In other words, the CPU is supported, the firmware/mainboard fail with no way to differentiate between the two at the upper layers of abstraction.

All in all. You shouldn't be blaming AMD for this. You should be blaming the three mainboard manufacturers who chose to do this. Some of these manufacturers have upper end boards where they actually did do this right they just chose to not do this for any current gen mainboard costing less than ~$300-500.

replies(5): >>43547751 #>>43547777 #>>43547796 #>>43549200 #>>43549341 #
fancyfredbot ◴[] No.43547796[source]
Look, this sounds like a frustrating nightmare, but the way it seems to us consumers is that AMD chose to rely on poorly implemented and supported technology, and Nvidia didn't. I can't blame AMD for the poor support by motherboards manufacturers but I can and will blame AMD for relying on it.
replies(1): >>43548795 #
trod1234 ◴[] No.43548795[source]
While we won't know for sure, unless someone from AMD comments on this; in fairness there may not have been any other way.

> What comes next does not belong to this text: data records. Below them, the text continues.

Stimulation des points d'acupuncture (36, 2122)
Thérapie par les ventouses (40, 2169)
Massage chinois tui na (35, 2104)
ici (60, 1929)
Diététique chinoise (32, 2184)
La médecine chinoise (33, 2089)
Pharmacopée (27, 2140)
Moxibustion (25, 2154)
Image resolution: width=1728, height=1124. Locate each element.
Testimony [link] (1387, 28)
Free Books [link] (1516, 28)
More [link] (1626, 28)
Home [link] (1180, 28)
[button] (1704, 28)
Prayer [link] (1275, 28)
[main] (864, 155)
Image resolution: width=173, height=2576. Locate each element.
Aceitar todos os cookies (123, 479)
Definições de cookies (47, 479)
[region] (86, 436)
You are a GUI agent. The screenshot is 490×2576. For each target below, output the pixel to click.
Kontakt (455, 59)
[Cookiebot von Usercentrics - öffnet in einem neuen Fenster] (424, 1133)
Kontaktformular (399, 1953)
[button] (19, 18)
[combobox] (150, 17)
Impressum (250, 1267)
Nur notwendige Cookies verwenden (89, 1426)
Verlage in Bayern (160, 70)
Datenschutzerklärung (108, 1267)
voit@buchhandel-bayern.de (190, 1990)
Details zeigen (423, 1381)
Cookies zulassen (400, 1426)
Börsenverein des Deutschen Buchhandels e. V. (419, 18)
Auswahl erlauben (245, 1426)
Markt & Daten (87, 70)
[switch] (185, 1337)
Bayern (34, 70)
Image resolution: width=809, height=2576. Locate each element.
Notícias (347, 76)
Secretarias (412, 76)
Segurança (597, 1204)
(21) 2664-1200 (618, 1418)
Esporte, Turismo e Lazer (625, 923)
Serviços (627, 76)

Nvidia has a large number of GPU related patents.

The fact that AMD chose to design their system this way, in such a roundabout and brittle manner, which is contrary to how engineer's approach things, may have been a direct result of being unable to design such systems any other way because of broad patents tied to the interface/GPU.

replies(1): >>43549136 #
fancyfredbot ◴[] No.43549136[source]
I feel like this issue is to at least some extent a red herring. Even accepting that ROCm doesn't work on some motherboards, this can't explain why so few of AMD's GPUs have official ROCm support.

I notice that at one point there was a ROCm release which said it didn't require atomics for gfx9 GPUs, but the requirement was reintroduced in a later version of ROCm. Not sure what happened there but this seems to suggest AMD might have had a workaround at some point (though possibly it didn't work).

If this really is due to patent issues AMD can likely afford to licence or cross-license the patent given potential upside.

It would be in line with other decisions taken by AMD if they took this decision because it works well with their datacentre/high-end GPUs, and they don't (or didn't) really care about offering GPGPU to the mass/consumer GPU market.

replies(3): >>43549331 #>>43549410 #>>43553565 #
1. trod1234 ◴[] No.43549331{3}[source]
> I feel like this issue is to at least some extent a red herring.

I don't see that, these two issues adequately explain why so few GPUs have official support. They don't want to get hit with a lawsuit, as a result of issues outside their sphere of control.

> If this really is due to patent issues AMD can likely afford to license or cross-license the patent given potential upside.

Have you ever known any company willing to cede market dominance and license or cross-license a patent letting competition into a market that they hold an absolute monopoly over, let alone in an environment where antitrust is non-existent and fang-less?

There is no upside for NVIDIA to do that. If you want to do serious AI/ML work you currently need to use NVIDIA hardware, and they can charge whatever they want for that.

The moment you have a competitor, demand is halved at a bare minimum depending on how much the competitor undercuts you by. Any agreement on coordinating prices leads to price-fixing indictments.

replies(1): >>43549484 #
2. fancyfredbot ◴[] No.43549484[source]
> I don't see that, these two issues adequately explain why so few GPUs have official support.

I'm sorry I don't follow this. Surely if all AMD GPUs have the same problem with atomics then this can't explain why some GPUs are supported and others aren't?

> There is no upside for NVIDIA to do that.

If NVIDIA felt this patent was actually protecting them from competition then there would be no upside. But NVIDIA has competiton from AMD, Intel, Google, and Amazon. Intel have managed to engineer OneAPI support for their GPUs without licensing this patent or relying on PCIe atomics.

AMD have patents NVIDIA would be interested in. For example multi-chiplet GPUs.